Google simplifies the coding of Android apps with Jetpack Compose

Google simplifies the coding of Android apps with Jetpack Compose

Google has released an alpha version of its Jetpack Compose tool. The tool allows developers to speed up the encoding process of the user interface of Android apps.

The tool Jetpack Compose of the tech giant made its debut last October as a preview but is now available as an alpha version. The tool helps developers of Android applications to better streamline the development process of the user interface.

This allows them to save time in the development process, as the development of the user interface (UI) often requires a lot of custom code. Especially because the various UI elements had to be written with XML. This often makes the development of Android applications complex because the basic properties of this type of application were often written in other code languages. To overcome this complexity, a lot of so-called ‘boilerplate’ code (repetitive code) was needed.

Jetpack Compose limits the amount of boilerplate code needed. The tool makes the use of XML redundant because the UI and the basic functionality are written in one code language. For this common code language, Google has selected Android Kotlin.

Less code for changes

Because of the Jetpack Compose tool, less code is needed to handle changes to the interface when developing the UI. For example, when a customer removes an item from the shopping cart. When this occurs, the interface has to refresh to show that change.

By using Jetpack Compose in the building process of the application, this is no longer the case. Interface elements written with this tool can apply these updates much faster than XML-based elements.


Updates of Jetpack Compose

Jetpack Compose also received several improvements in the alpha-release. For example, it is now possible to build interface elements created with the tool into an existing Android application based on XML. This makes it possible for Google to adapt most of the applications present in the Play Store more efficiently, and these applications will also use Jetpack Compose in the near future.

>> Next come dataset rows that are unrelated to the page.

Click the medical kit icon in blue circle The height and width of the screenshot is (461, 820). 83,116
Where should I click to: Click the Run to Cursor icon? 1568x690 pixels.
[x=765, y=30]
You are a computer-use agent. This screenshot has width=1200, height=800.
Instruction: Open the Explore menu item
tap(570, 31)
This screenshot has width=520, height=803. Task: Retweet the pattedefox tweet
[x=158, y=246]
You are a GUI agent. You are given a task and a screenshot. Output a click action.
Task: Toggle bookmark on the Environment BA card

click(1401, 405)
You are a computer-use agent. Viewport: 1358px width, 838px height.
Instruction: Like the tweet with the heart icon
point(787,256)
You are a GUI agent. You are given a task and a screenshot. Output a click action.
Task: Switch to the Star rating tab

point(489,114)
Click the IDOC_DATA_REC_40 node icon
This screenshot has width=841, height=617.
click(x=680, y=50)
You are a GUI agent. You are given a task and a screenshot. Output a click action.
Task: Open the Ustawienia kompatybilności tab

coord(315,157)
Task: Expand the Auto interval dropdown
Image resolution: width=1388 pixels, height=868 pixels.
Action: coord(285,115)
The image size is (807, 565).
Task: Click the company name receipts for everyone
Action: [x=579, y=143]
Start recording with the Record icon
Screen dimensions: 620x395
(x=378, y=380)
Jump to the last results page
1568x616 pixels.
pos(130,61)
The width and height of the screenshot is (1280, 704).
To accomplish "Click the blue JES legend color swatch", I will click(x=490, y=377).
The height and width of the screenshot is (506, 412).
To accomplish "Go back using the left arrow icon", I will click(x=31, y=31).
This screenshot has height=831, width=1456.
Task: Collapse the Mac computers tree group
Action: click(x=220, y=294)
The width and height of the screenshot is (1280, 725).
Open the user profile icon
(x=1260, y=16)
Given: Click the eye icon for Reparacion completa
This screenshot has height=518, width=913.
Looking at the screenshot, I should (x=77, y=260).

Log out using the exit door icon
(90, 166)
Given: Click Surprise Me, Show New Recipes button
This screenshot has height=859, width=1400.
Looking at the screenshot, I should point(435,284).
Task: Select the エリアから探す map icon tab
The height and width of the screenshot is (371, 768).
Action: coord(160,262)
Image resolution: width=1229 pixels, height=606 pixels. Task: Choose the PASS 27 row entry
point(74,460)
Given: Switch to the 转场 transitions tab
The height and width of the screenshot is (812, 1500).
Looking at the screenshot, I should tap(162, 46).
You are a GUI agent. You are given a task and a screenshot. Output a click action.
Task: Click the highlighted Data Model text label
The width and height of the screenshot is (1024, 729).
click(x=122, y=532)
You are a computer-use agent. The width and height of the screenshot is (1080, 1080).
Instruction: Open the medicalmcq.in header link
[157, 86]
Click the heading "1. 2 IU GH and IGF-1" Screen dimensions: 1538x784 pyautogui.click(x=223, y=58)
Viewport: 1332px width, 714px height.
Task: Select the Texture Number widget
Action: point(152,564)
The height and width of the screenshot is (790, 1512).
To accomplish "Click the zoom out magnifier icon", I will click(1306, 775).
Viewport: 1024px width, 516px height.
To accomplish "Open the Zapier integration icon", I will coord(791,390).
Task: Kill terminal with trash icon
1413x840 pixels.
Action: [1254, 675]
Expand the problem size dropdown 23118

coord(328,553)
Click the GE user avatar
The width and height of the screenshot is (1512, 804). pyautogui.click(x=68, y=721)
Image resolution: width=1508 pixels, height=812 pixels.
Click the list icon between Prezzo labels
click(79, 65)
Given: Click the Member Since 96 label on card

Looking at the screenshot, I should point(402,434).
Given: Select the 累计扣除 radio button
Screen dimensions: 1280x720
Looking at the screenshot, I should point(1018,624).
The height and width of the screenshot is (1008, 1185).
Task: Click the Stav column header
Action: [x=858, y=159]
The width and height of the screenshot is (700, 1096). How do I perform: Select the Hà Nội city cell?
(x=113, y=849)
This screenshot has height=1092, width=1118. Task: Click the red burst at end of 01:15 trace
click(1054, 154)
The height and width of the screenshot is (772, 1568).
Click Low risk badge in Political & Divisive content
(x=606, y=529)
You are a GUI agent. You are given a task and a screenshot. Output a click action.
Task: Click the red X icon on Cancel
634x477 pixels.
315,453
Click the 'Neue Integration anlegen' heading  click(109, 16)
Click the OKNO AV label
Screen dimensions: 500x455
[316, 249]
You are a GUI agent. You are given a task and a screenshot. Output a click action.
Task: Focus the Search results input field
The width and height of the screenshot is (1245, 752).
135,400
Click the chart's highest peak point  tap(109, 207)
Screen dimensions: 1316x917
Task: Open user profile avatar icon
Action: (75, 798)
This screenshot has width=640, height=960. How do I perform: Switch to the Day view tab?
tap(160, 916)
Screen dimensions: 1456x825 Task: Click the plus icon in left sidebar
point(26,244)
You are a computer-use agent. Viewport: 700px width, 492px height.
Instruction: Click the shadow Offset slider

Additionally, the tool is now more deeply integrated into the desktop toolkit Android Studio for building Android applications. Programmers can now write the code for an interface element in the Android Studio editor and immediately view an interactive preview of the element in another tab. This preview automatically refreshes when the underlying code changes.

Faster to the market

With the alpha-release of Jetpack Composer, Google wants to make it easier to modify existing Android applications. The easier and faster developers can build and modify applications, the faster they will be released to the market.